Top of Data for this exercise

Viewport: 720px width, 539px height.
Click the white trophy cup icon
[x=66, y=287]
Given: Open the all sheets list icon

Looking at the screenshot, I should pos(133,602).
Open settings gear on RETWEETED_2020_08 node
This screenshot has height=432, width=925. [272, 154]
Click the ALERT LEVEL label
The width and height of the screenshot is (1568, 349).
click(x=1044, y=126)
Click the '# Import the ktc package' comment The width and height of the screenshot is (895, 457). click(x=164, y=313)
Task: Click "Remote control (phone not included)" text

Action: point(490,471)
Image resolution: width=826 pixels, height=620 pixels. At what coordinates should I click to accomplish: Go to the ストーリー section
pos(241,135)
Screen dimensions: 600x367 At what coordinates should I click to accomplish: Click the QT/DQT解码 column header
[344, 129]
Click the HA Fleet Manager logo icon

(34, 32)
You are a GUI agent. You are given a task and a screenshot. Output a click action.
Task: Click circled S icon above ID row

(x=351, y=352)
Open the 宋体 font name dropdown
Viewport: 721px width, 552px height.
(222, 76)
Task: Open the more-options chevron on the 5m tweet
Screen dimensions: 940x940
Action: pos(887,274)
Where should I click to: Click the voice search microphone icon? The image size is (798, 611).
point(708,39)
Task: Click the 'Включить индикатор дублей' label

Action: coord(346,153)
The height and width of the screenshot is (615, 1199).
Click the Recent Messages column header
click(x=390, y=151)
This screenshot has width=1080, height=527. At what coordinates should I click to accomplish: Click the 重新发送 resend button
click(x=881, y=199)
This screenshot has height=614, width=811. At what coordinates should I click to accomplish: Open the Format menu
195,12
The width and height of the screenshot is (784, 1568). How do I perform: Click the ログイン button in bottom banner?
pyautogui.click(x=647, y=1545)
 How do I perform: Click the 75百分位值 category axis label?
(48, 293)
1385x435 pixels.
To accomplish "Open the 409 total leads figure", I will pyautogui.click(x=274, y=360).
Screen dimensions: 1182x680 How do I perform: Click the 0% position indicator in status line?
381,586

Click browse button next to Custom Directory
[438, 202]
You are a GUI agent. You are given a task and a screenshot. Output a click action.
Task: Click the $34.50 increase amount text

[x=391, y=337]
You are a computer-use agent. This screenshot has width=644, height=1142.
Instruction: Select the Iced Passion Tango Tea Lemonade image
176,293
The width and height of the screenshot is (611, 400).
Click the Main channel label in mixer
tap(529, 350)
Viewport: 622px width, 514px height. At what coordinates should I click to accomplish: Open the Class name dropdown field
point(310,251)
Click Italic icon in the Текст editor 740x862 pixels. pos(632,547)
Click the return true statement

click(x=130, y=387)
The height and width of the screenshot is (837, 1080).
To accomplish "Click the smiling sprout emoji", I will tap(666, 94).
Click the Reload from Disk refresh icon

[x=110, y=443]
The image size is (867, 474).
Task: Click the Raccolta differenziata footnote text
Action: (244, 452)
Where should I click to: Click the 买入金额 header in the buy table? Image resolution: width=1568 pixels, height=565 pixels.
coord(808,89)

Bottom of Data for this exercise

#### Task instructions
What is needed is an exact copy of the line containing "You are a computer-use" and each line after it, through the final line of the entries above.

#### Answer box
You are a computer-use agent. This screenshot has width=644, height=1142.
Instruction: Select the Iced Passion Tango Tea Lemonade image
176,293
The width and height of the screenshot is (611, 400).
Click the Main channel label in mixer
tap(529, 350)
Viewport: 622px width, 514px height. At what coordinates should I click to accomplish: Open the Class name dropdown field
point(310,251)
Click Italic icon in the Текст editor 740x862 pixels. pos(632,547)
Click the return true statement

click(x=130, y=387)
The height and width of the screenshot is (837, 1080).
To accomplish "Click the smiling sprout emoji", I will tap(666, 94).
Click the Reload from Disk refresh icon

[x=110, y=443]
The image size is (867, 474).
Task: Click the Raccolta differenziata footnote text
Action: (244, 452)
Where should I click to: Click the 买入金额 header in the buy table? Image resolution: width=1568 pixels, height=565 pixels.
coord(808,89)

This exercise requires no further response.